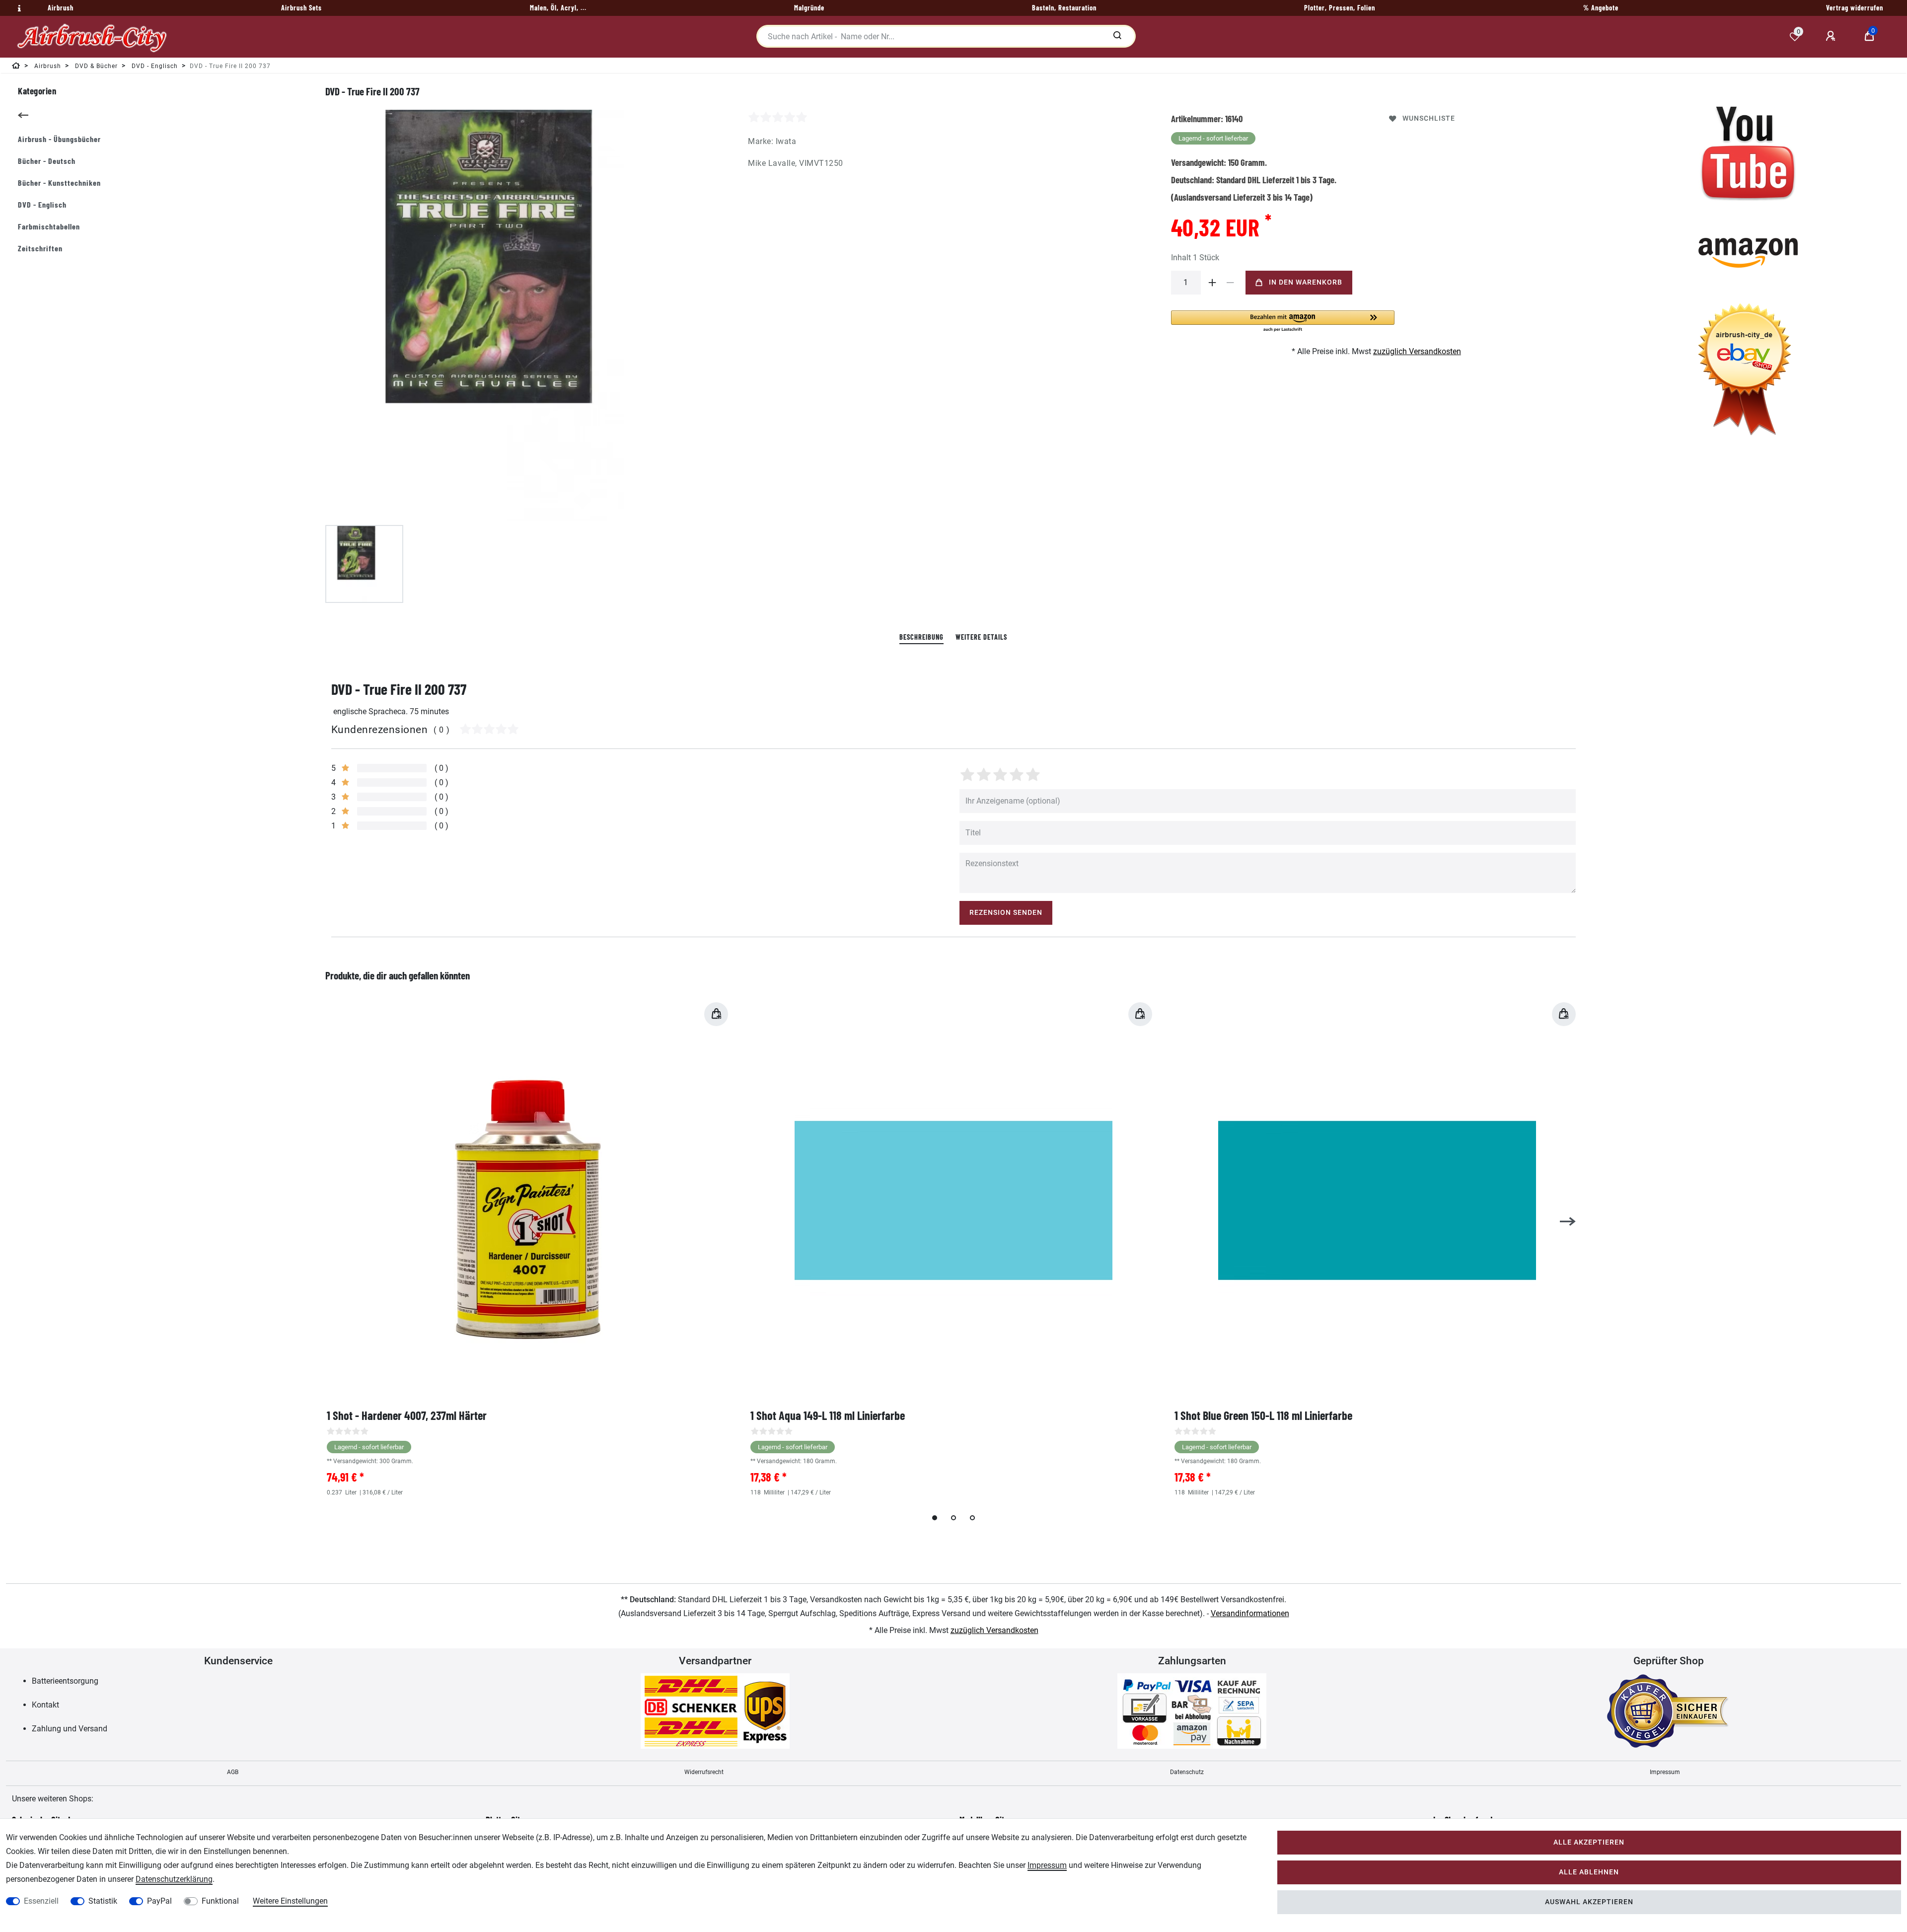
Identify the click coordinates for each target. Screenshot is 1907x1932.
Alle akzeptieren (1588, 1842)
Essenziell (41, 1901)
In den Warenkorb (1305, 282)
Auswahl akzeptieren (1589, 1902)
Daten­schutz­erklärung (174, 1879)
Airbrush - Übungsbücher (59, 139)
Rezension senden (1005, 912)
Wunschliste (1428, 118)
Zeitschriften (40, 248)
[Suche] (1117, 36)
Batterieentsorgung (65, 1681)
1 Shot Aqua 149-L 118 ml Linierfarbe (827, 1415)
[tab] (921, 637)
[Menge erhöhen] (1213, 283)
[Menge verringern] (1231, 283)
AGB (232, 1772)
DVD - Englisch (42, 204)
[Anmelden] (1832, 36)
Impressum (1665, 1772)
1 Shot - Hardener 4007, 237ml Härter (407, 1415)
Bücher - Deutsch (46, 160)
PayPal (159, 1901)
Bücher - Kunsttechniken (59, 182)
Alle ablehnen (1589, 1872)
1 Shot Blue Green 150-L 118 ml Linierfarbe (1263, 1415)
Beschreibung (921, 637)
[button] (1282, 321)
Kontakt (45, 1704)
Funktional (220, 1901)
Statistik (102, 1901)
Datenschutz (1187, 1772)
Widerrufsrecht (704, 1772)
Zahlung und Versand (69, 1728)
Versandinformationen (1250, 1613)
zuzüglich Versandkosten (1417, 351)
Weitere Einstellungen (290, 1901)
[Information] (18, 8)
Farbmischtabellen (49, 226)
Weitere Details (981, 637)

◆ **Task requirements**: Look above for the line that contains "Wunschliste (1428, 118)". Starting there, transcribe every line exactly until you have copied the line that contains "Alle ablehnen (1589, 1872)".

◆ **Output of the task**:
Wunschliste (1428, 118)
Zeitschriften (40, 248)
[Suche] (1117, 36)
Batterieentsorgung (65, 1681)
1 Shot Aqua 149-L 118 ml Linierfarbe (827, 1415)
[tab] (921, 637)
[Menge erhöhen] (1213, 283)
[Menge verringern] (1231, 283)
AGB (232, 1772)
DVD - Englisch (42, 204)
[Anmelden] (1832, 36)
Impressum (1665, 1772)
1 Shot - Hardener 4007, 237ml Härter (407, 1415)
Bücher - Deutsch (46, 160)
PayPal (159, 1901)
Bücher - Kunsttechniken (59, 182)
Alle ablehnen (1589, 1872)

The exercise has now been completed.